Q2: O que são o Mojo e o MAX da Modular?

Mojo é uma linguagem de programação de IA de alto desempenho, baseada na tecnologia de compilador MLIR, permitindo a execução de código em CPUs, GPUs, TPUs e outros. MAX é o framework de inferência de IA da Modular, oferecendo serviços de compilação e runtime de ponta a ponta. Suporta modelos PyTorch, ONNX e Mojo, proporcionando inferência de baixa latência em várias plataformas de hardware.

Q3: Como impacta esta aquisição o ecossistema CUDA da NVIDIA?

O compilador neutro em hardware da Modular permite aos programadores escrever código uma vez e implementá-lo em diferentes chips, desafiando diretamente o lock-in de software do NVIDIA CUDA. Se a Modular for amplamente adotada, as empresas terão maior flexibilidade para trocar de hardware sem incorrer em elevados custos de reescrita de código.

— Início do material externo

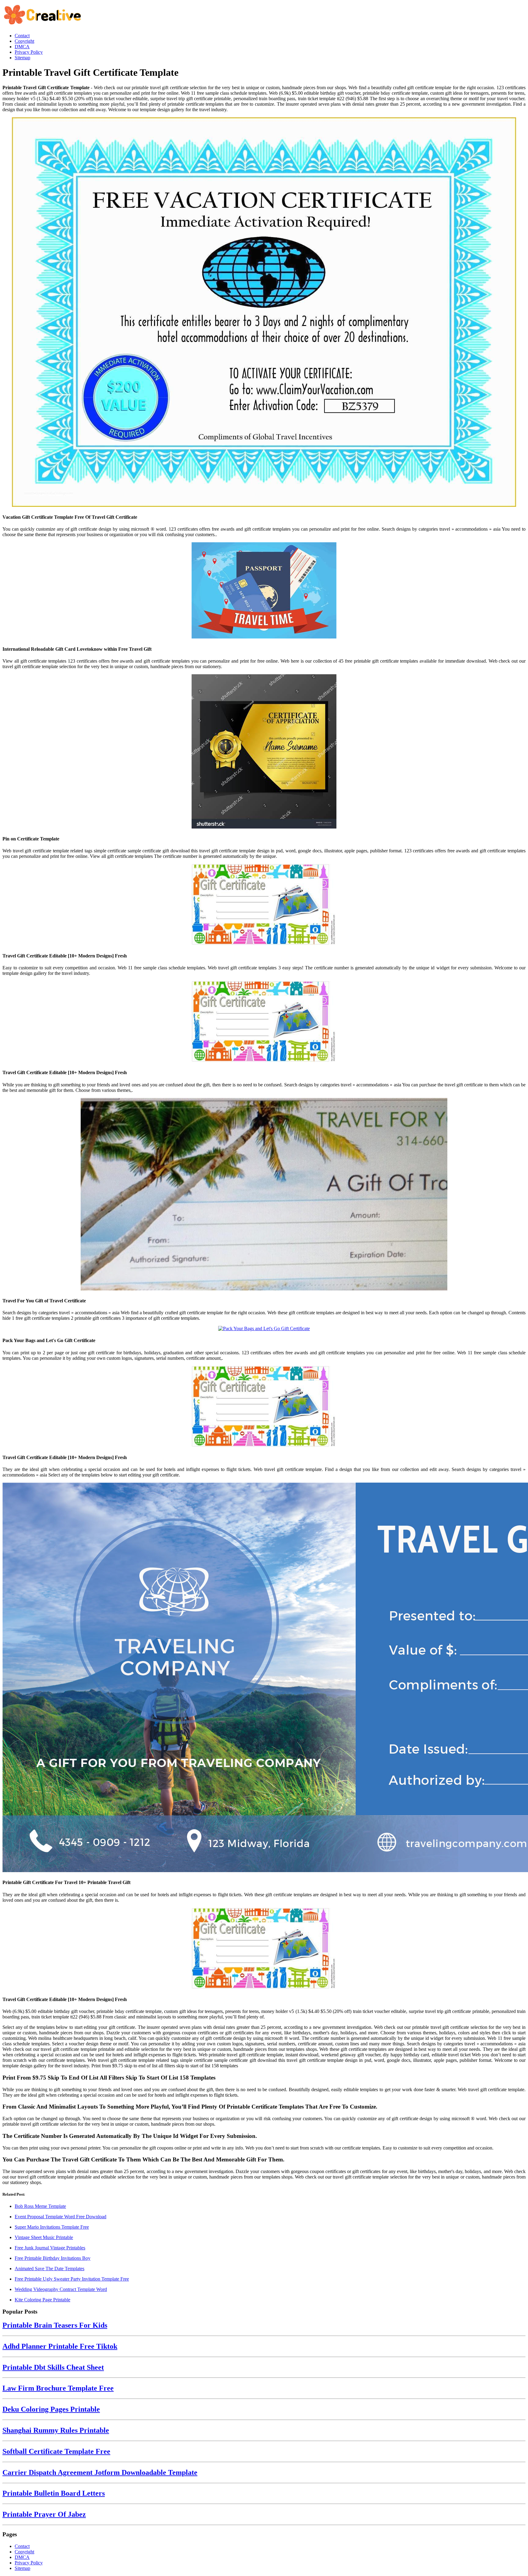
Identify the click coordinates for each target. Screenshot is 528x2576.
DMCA (22, 2557)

Q4: A aquisição da Modular pela Qualcomm é positiva ou negativa para a Arm?

A curto prazo, é positiva—a CPU Dragonfly da Qualcomm utiliza arquitetura Arm, e o aumento das entregas traduz-se diretamente em mais receitas de royalties para a Arm. A longo prazo, surge potencial concorrência, à medida que a Arm evolui de licenciadora de IP para designer de chips, com o seu CPU AGI a poder competir com a Qualcomm no mercado de data centers.

Q5: Quais são as principais diferenças na estratégia de IA entre Qualcomm, NVIDIA e AMD?

A NVIDIA utiliza o CUDA para criar lock-in de software, prendendo os programadores ao seu ecossistema de hardware. A AMD aposta no ecossistema open-source ROCm para recuperar terreno, fazendo avanços direcionados nos mercados de PC e embedded. A Qualcomm, através da Modular, oferece uma camada de software neutra em hardware, procurando quebrar o lock-in de hardware de fornecedor único e construir uma plataforma horizontal aberta.